SET TASK. Can you rewrite the listing below, substituting "Instruction" for every "Task" and changing nothing else? Leave the pictures out of your answer.

DATA ROWS.
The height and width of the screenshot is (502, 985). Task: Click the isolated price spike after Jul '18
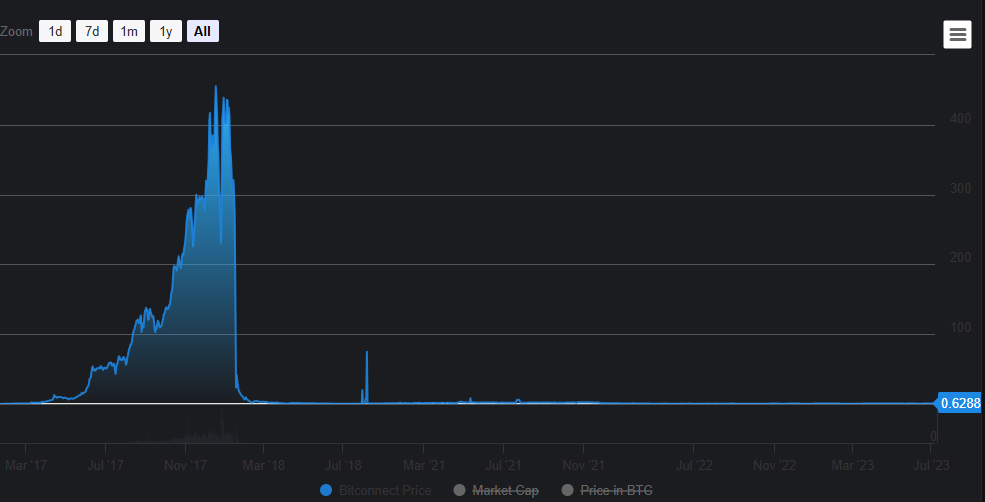tap(367, 354)
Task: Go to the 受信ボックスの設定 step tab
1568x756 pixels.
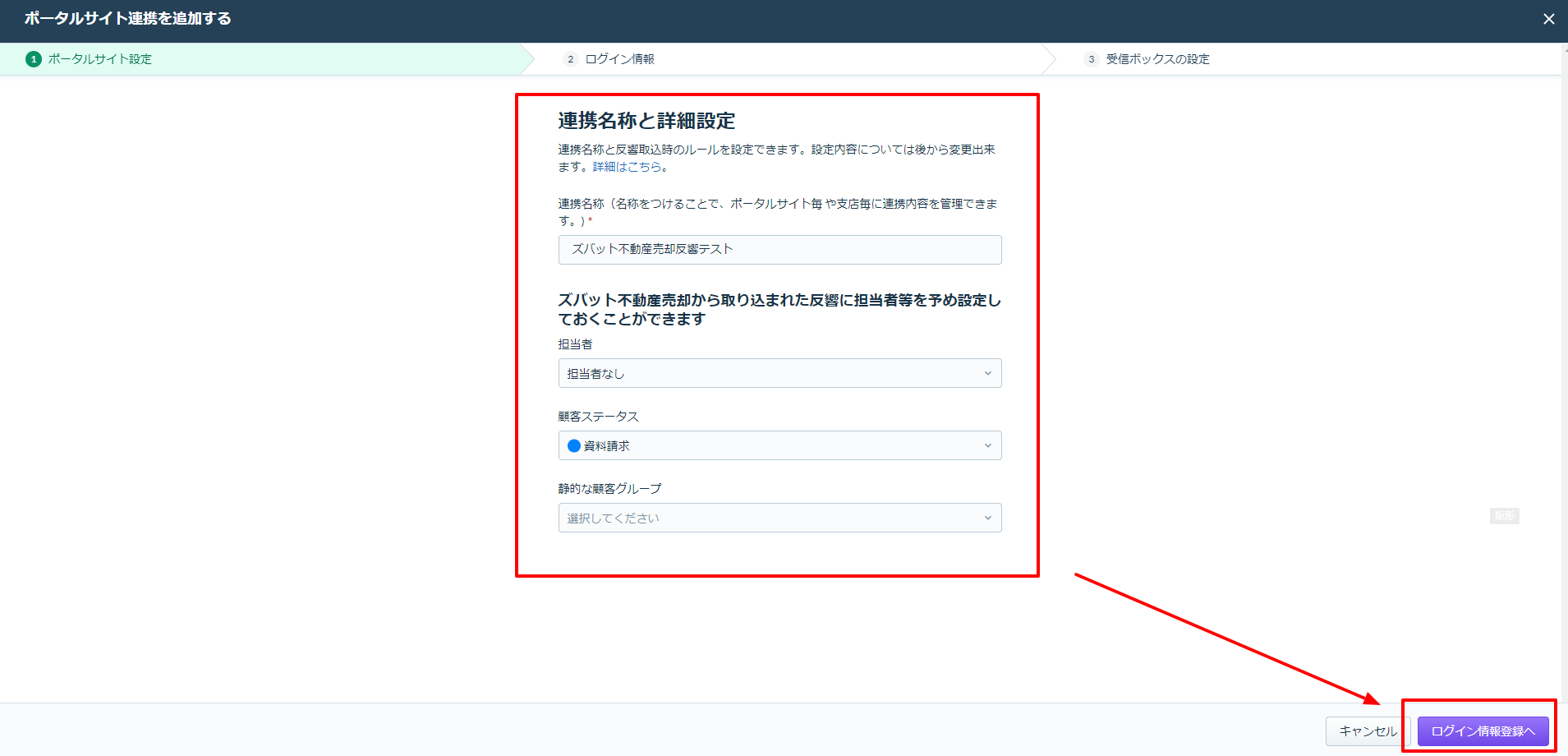Action: [1157, 59]
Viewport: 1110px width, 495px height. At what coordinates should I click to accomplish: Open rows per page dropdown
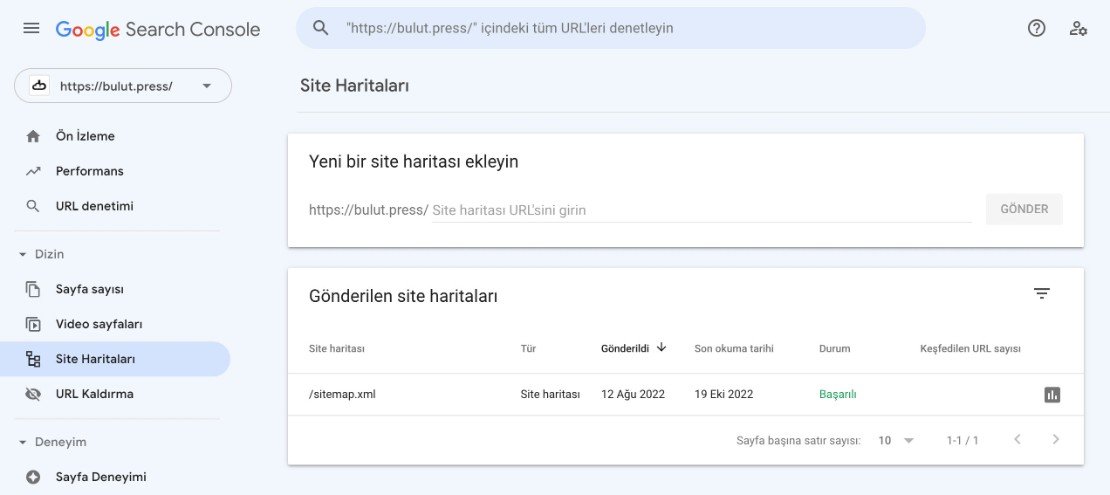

FINAL RESULT.
The height and width of the screenshot is (502, 985). Instruction: Click the isolated price spike after Jul '18
tap(367, 354)
Instruction: Go to the 受信ボックスの設定 step tab
1568x756 pixels.
Action: [1157, 59]
Viewport: 1110px width, 495px height. At what coordinates should I click to accomplish: Open rows per page dropdown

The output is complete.